Dr. Hodaya Oliel (screen capture: Hadashot television)
Dr. Hodaya Oliel (screen capture: Hadashot television)

Hodaya Oliel, a 27-year-old woman with cerebral palsy, has fulfilled a lifelong dream to become a doctor after graduating from Technion – Israel Institute of Technology.

“I dreamed about this all my life,” Oliel told Hadashot television news on Saturday.

Oliel was born three months premature and weighed a mere 930 grams (2.0 pounds) at birth, after which she dropped to only 760 grams (1.7 pounds).

As a child, Odiel was hospitalized in the orthopedic ward, but “the other half [of the ward] was the children’s neurology ward, and that always interested me.”

“The entire time I thought to myself, between my own [operations], that I want to be a doctor and I want to be a pediatric neurologist.”

Hodaya Oliel entering the medical school building at the Technion in Haifa. (Hadashot tv news screenshot)

Her parents were adamant that Hodaya, diagnosed with cerebral palsy, would grow up as normally as possible.

Hadas Odiel, her mother, said she would not let anyone convince them their daughter required a special education.

“The girl speaks and understands perfectly, why put her in a special education kindergarten,” she said, recalling that she and her husband would not let the word “disabled” come out of their mouths.

“It’s not semantics, it’s a way of life” and they always treated her as a normally abled person, her father Michael Oliel said.

After undergoing five operations before entering high school, Oliel graduated with top grades and served for a year in Israel’s national service program for religious girls who choose not to join the military.

In pursuing her medical studies, Oliel found the school building to be a challenge, with no elevators or handrails on the stairs.

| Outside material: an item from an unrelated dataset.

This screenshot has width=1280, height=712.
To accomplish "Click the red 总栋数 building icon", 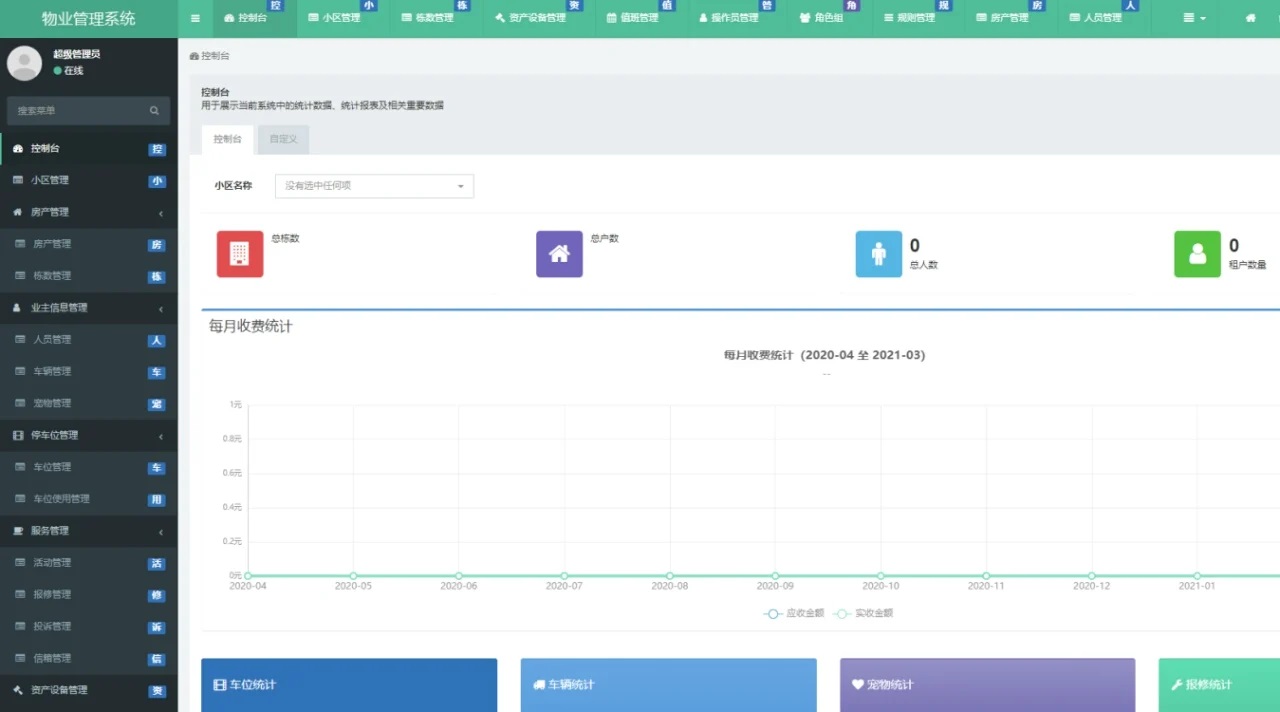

She also chose to live in an apartment by herself, telling the TV station she did her best not to think of the intensive learning ahead of her and its daily physical challenges.

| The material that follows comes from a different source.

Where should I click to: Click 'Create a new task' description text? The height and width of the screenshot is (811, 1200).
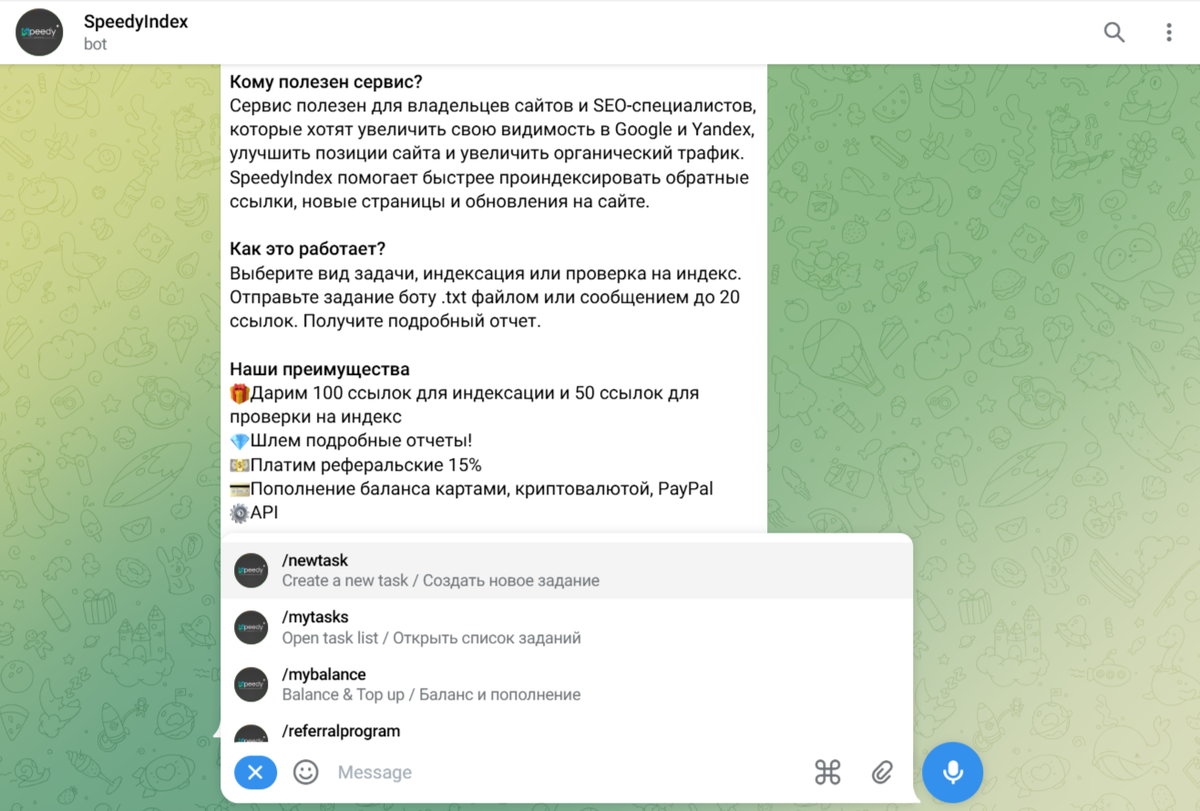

Professor Ido Fefferkorn of Haifa’s Carmel Hospital said he was impressed by his patients’ reaction to “the small medical student with the big heart.”

“I think that in the end the patient is not interested if the doctor has crutches or glasses or a hearing aid,” Fefferkorn said. “They want a professional person who knows medicine.”

With part of her residency spent in a ward for premature babies, Oliel said, “It is moving because I know that some of them will in fact come out of here in a situation similar to mine.”

Although she is designated as suffering from “light” cerebral palsy, she said, “The question is what is light and for whom exactly is it light? I don’t really feel that it’s light for me because I get up every morning and I have to do my things.”

The head of the premature ward, Professor Ofer Lavi, praised the young doctor’s strength.

“From what you project and get across, both from your experience and the way you express yourself, we have a lot we can teach the young generation (of doctors),” Lavi said. “Your actions, that you are so much better than so many others, it helps us to sharpen these sensitivities. You have a strength that nobody else has.”